Here's Sales' bio from Capital IQ: Mr. Wayne C. Sales served as the Chief Executive Officer and President of Canadian Tire Corp. Ltd from 2000 to April 27, 2006. Mr. Sales is a retail executive with more than 35 years of experience. Mr. Sales has an extensive experience within the retail industry, where he held senior positions in merchandising, buying and regional store operations management with a major U.S. retailer. Prior to joining Canadian Tire in 1991, he held senior leadership roles with Kmart Corporation in marketing, merchandising and operations. He served as an Executive Vice President and Senior Vice President at Canadian Tire Retail. He serves as Non Executive Chairman of SUPERVALU Inc. Mr. Sales served as Vice Chairman of Canadian Tire Corporation Ltd since April 4, 2006. 2000. Mr.

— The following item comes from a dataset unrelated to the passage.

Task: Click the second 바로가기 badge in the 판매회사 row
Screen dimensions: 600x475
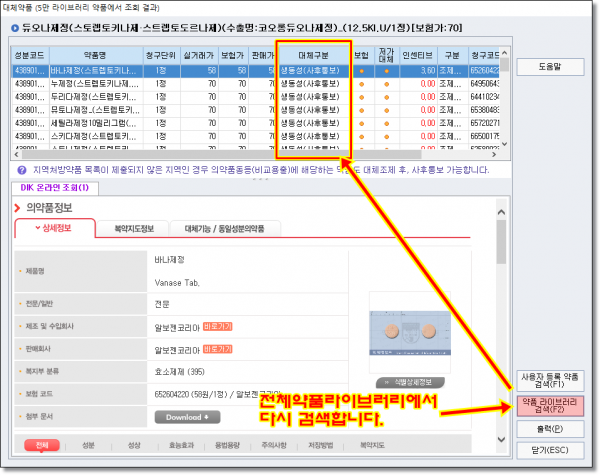Action: pyautogui.click(x=218, y=350)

Sales has been a Director of Albertson's Inc. since June 22, 2005, Supervalu Inc. since June 28, 2006, Georgia Gulf Corp. since September 17, 2007, Discovery Air Inc. since August 2008, Tim Hortons Inc. since 2006 and New Albertsons Inc. since June 22, 2005. He serves as a Director of Canadian Tire Financial Services Limited, Canadian Tire Bank and Mark's Work Wearhouse Ltd. He serves as a Member of the Advisory Board of Ryerson University's School of Retail Management. He served as a Director of Canadian Tire Corporation Ltd from 2000 to May 10, 2007. He was Chair, Communications and Media for the United Way of Greater Toronto's 2002 campaign. His bold strategies for revitalization of Canadian Tire have been recognized with several industry awards, including Distinguished Retailer of the Year in 2004 by the Retail Council of Canada, and CEO of the year by Canadian Business Magazine in 2005. Mr. Sales is a graduate of the Advanced Management Program at Harvard Business School.
From that it's clear that he serves on many boards, which is not necessarily a good thing, especially with him taking the CEO role. What's disturbing to me is the last bit, starting with "his bold strategies." I'm not sure how much of these bios the person (or his/her PR flak) writes, but when someone starts boasting about the awards won, that kind of turns me off.

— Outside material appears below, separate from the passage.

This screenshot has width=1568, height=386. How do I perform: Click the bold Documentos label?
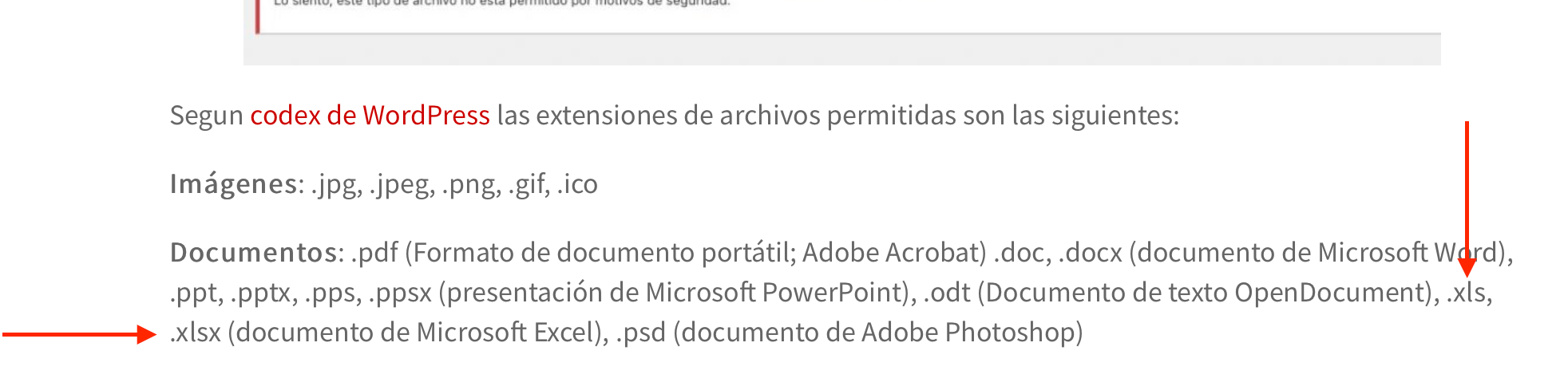(253, 253)
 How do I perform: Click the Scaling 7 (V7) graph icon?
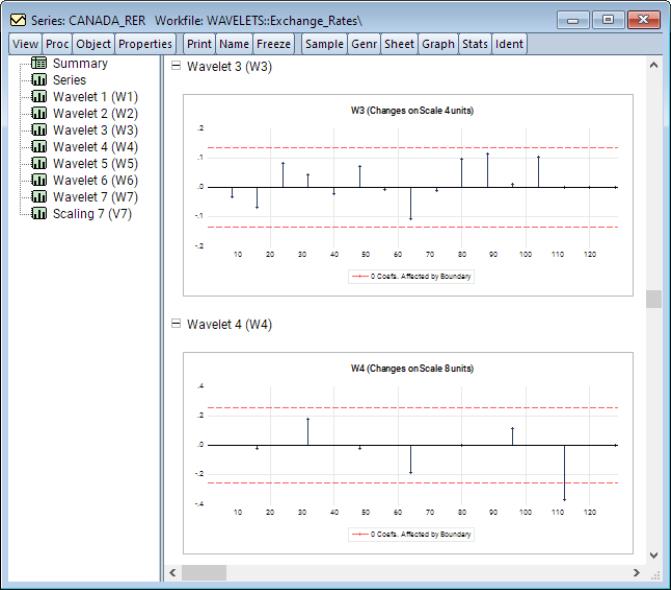[x=41, y=214]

So, I'm tempted to get out of the position of SVU, take my lumps (it was a turnaround that failed, so far), and move on.
On the other hand, research shows that moving too quickly often leads to underperformance, especially on the selling side. Today, the Street loved the new CEO, boosting shares 12% to $2.24 (from $1.99). If he can turn the company around and/or oversee the selling of some of its brands, then the share price could rebound strongly from here. On the other hand, this thing could be just too big of a mess.
Heckert, to me, was a known quantity. His strategy seemed reasonable (for instance, giving more control to the local stores to let them cater to their communities more) and accelerating the plans seemed alright. Sales, on the other hand, got his board position because he was on Albertson's board and came across with the acquisition of Albertson's by Supervalu. Not the best of recommendations.
Okay, typing this out has helped me think about this. The question, really, is has my investment thesis been busted? The whole thesis was that the company was turning itself around and that the debt-owners were pricing in success while the equity owners were not. The short-term bond holders have brought the price back up to the mid-$90 range (on a $100 par), while the others have traded down and not recovered since the quarter's results. The short-term seems safe, but the mid- to long-term doesn't.
With this move, did the board get impatient with Heckert's moves? Did Sales convince them he could do better? How long will it take Sales to get a firm understanding of where the company stands and implement his own plans? Does he have realistic plans? With that number of board seats, is he a professional board member, instead of a CEO?
I'm vacillating between selling on all this uncertainty and waiting it out another quarter to see what he can do and how the market takes it.
And I say writing down one's thoughts helps the decision process. Ha!
Heck, 8 pm tonight, better thinking tomorrow I hope.